◆ **Set of tasks**
[1] In two sentences, what does the Wall Street commentary below report?
[2] Does each statement agree with the Wall Street commentary below? Answer yes or no for each and quote the deciding words. (a) The Dow gained 465 points on Monday. (b) The market weakened as the final hour of trading approached. (c) Jerome Powell implied that a fiscal program was unnecessary.
[3] Continue the Wall Street commentary below, picking up after its final sentence.

Before The Bell - This certainly has been a tumultuous year for Wall Street. On point, after the stock market had raced ahead on Monday on optimism about the President's health and the expected passage of a new stimulus bill in the coming days, investors forged ahead once more yesterday morning. Thus, within the first hour, or so, of trading, the Dow Jones Industrial Average, up 465 points on Monday, would tack on another 200 points yesterday morning.
This latest uptrend then would continue. Indeed, the stock market would strengthen a bit further as we neared the final hour of trading, likely lifted by further indications from the White House that the President was recovering from COVID-19 and that the stimulus talks were progressing. The fact that Federal Reserve Chair Jerome Powell again implied that passage of such a fiscal program was needed seemed to further embolden the bulls.

◆ **Study material**
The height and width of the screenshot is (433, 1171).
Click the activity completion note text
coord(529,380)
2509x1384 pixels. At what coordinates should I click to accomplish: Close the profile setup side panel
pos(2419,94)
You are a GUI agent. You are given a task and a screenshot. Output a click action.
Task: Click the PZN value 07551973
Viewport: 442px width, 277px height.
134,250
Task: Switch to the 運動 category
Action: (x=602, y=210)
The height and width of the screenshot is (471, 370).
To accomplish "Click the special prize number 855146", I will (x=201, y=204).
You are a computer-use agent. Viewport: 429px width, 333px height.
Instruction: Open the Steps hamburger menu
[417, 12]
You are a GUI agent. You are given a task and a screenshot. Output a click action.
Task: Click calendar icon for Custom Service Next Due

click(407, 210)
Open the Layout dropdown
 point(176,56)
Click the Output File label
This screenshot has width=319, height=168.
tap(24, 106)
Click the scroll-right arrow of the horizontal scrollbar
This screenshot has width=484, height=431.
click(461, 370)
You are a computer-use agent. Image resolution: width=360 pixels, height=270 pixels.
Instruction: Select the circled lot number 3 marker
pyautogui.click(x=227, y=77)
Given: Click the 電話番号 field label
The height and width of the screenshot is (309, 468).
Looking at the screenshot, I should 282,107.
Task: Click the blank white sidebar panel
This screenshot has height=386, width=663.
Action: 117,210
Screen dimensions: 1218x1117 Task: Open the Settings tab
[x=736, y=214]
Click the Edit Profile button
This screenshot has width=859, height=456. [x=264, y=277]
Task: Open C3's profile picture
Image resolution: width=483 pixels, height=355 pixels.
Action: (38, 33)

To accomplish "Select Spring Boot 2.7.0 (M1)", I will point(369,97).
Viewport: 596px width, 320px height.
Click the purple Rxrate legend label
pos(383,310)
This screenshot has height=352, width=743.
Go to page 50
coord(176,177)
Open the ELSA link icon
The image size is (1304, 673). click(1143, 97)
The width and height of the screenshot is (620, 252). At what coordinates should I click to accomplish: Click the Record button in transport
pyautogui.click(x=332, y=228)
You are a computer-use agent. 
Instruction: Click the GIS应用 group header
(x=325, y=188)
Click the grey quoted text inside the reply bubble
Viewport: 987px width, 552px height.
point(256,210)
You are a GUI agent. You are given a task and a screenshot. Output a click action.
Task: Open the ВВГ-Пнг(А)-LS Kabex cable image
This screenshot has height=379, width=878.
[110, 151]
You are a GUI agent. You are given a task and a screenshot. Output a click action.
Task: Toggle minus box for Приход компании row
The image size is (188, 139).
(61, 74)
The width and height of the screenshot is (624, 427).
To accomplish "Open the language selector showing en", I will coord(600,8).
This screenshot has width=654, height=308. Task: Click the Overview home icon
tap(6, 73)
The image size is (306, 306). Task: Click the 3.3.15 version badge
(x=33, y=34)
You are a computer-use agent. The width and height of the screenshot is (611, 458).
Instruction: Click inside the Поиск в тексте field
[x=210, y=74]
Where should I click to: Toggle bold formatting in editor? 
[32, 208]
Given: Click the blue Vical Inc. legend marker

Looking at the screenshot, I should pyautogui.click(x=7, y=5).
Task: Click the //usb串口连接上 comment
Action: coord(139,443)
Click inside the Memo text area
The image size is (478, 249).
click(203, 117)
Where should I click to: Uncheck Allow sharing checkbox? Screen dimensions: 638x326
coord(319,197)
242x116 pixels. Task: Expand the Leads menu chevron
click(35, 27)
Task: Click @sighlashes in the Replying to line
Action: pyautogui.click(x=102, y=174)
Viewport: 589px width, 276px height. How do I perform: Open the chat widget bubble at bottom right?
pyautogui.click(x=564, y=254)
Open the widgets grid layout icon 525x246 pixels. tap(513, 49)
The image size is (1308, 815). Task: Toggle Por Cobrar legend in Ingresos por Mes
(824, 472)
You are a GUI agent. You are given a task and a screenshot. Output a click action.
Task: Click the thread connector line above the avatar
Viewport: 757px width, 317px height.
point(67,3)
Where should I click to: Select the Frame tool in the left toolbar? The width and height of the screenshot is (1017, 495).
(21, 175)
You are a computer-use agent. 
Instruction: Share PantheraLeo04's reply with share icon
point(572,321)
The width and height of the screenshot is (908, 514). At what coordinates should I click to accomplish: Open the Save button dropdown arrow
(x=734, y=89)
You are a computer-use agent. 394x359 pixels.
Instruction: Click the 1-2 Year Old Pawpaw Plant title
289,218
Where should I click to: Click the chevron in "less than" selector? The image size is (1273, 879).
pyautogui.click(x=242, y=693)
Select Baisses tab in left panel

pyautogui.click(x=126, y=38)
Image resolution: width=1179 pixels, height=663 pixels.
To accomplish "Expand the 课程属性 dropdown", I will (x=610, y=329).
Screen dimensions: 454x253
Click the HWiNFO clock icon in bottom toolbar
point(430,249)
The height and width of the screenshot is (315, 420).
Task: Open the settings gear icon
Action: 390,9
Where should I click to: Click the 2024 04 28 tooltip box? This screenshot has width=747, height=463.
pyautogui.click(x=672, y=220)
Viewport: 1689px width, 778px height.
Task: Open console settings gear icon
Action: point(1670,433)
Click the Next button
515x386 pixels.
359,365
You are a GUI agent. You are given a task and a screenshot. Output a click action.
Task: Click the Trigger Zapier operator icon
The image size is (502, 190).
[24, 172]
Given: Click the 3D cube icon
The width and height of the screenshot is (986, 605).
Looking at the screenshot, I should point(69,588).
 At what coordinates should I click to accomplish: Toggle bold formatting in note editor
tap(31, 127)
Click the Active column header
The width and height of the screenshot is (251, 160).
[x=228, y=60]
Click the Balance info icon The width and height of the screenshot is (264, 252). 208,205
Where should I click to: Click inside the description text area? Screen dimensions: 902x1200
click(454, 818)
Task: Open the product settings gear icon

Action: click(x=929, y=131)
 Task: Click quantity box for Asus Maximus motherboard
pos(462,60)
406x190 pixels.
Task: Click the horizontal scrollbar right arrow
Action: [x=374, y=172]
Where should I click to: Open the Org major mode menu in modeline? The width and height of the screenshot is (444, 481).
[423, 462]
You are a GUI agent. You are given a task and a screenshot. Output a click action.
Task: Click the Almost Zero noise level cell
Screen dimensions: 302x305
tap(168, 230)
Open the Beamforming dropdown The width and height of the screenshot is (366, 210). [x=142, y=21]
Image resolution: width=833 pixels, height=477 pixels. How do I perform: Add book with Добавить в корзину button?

◆ **Replies**
[1] After rallying on Monday on optimism about the President's health and an expected stimulus bill, the stock market rose again yesterday morning, with the Dow Jones Industrial Average adding 200 points on top of Monday's 465. The gains grew as the final hour of trading neared, likely helped by signs that the President was recovering from COVID-19 and that stimulus talks were progressing, while Jerome Powell's renewed suggestion that such a fiscal program was needed seemed to embolden the bulls further.

[2]
(a) Yes: "the Dow Jones Industrial Average, up 465 points on Monday"
(b) No: "the stock market would strengthen a bit further as we neared the final hour of trading"
(c) No: "again implied that passage of such a fiscal program was needed"

[3]
However, this late enthusiasm for equities would prove short-lived, as the President, pointing to some details and the overall cost of the program favored by the Democratic leadership, abruptly pulled the rug out from the talks, by suggesting that no bill would be passed until after the November 3rd election. Wall Street, which had rallied for much of the past few days on optimism about the stimulus talks, suddenly swooned, with an about face of some 600 points in the Dow in an hour.
When all of the dust had settled, the blue chips would lose 375 points, the S&P 500 would shed 48 points, and the tech-heavy NASDAQ would fall by 178 points. In the late selling, the airlines would be especially hard hit. All told, given the dramatically changing political landscape, with hopes for a fiscal stimulus deal seemingly all but dashed in the short term, and with comments by the Fed Chair taking on added importance, there was little surprise that stocks dropped.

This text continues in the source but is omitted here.